Assumption 1: The only market for tie-in books is among hardcore fans.

It's not without reasoning though is it? Who else is going to buy relatively poorly written novels based on a TV series unless they're hardcore fans? I mean I'm sure those people exist, but I doubt they're in any sort of majority. Besides, how am I making an assumption any more than you are? What evidence do you have that the sales are dominated mostly by casual fans?

Assumption 2: Hardcore Stargate fans only want to read tie-in books that are considered canonical by the producers.
I never said that at all. I said that many more hardcore fans would buy the books were they actually canon. If you actually read the forums when this question is asked, you'd see that it really is the case, unless people are for some reason lying.

Conclusion: Stargate books sell poorly because the producers do not consider them canonical.
You're confused. No one said they sell poorly. I said they'd sell a lot better if they were considered canon.

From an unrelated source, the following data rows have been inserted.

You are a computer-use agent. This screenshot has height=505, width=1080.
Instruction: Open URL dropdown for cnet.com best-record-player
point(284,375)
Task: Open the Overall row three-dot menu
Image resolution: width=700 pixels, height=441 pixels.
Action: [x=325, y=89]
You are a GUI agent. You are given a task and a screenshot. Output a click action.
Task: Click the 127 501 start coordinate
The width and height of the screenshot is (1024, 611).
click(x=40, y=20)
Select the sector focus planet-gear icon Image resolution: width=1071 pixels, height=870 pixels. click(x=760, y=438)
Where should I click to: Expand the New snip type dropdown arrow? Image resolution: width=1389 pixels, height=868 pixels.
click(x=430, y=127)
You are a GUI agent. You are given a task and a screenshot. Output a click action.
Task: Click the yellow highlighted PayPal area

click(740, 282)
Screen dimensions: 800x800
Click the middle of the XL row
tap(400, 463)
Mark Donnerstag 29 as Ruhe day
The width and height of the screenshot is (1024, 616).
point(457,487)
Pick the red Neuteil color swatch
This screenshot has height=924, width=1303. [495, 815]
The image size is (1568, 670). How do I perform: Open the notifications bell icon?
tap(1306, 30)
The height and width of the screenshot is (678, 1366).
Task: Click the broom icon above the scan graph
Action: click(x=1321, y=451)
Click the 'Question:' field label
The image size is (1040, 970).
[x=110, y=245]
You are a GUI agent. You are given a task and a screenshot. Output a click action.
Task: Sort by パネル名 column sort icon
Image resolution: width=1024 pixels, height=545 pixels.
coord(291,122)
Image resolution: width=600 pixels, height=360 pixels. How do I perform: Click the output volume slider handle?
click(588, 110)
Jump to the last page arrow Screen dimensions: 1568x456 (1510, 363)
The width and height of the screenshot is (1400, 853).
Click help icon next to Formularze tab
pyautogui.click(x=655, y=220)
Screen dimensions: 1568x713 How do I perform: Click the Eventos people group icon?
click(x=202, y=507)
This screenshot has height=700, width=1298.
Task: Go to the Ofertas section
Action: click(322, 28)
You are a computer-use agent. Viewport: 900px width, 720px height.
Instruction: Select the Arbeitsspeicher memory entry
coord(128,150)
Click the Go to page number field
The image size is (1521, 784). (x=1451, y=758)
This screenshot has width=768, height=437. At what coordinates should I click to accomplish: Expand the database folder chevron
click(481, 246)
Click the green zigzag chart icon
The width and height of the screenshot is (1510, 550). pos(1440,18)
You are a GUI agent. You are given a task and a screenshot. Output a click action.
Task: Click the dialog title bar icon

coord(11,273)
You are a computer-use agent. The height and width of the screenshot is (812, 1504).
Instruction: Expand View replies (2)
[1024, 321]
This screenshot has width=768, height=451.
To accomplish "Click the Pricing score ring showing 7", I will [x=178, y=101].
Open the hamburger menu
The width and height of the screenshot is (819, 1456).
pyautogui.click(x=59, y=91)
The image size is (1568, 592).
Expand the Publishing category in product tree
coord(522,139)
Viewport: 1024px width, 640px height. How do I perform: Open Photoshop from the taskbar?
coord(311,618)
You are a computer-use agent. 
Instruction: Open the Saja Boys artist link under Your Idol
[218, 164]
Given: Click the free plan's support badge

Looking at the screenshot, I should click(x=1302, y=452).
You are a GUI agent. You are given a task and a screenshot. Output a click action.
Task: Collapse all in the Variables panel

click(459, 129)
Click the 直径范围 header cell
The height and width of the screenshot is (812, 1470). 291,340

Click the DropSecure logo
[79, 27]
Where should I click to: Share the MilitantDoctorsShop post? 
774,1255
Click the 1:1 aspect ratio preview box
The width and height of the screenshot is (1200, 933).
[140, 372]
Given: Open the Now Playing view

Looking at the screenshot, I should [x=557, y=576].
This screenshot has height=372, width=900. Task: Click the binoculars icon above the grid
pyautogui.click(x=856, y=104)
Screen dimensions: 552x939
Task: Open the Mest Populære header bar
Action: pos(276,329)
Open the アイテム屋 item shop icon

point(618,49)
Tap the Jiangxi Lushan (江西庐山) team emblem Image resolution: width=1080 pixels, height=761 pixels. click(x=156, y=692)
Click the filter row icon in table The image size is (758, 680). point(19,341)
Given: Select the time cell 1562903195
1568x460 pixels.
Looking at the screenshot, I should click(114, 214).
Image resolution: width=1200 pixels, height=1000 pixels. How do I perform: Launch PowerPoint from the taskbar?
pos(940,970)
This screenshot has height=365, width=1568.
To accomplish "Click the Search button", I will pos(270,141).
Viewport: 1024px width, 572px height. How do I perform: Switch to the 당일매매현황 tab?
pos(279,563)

Both of those assumptions are a bit of a stretch. Canonicity doesn't seem to affect the sales of Star Trek books at all, and I can't imagine Stargate fans being substantially more anal than Trek fans. :lol:
Are there are canon Trek book sales you can compare to the non-canon ones? If not, then how could you possibly know how much the canon status of the books help or hinder sales?
 
Star Wars books were at one time considered canon, until the prequels came along and pissed all over them, picking and choosing what they wanted and didn't want to be canon. Despite this, sales for Star Wars novels haven't had a noticeable change. And, Star Wars novels of nebulous canon sell just as well as Star Trek books which are 100% non-canon.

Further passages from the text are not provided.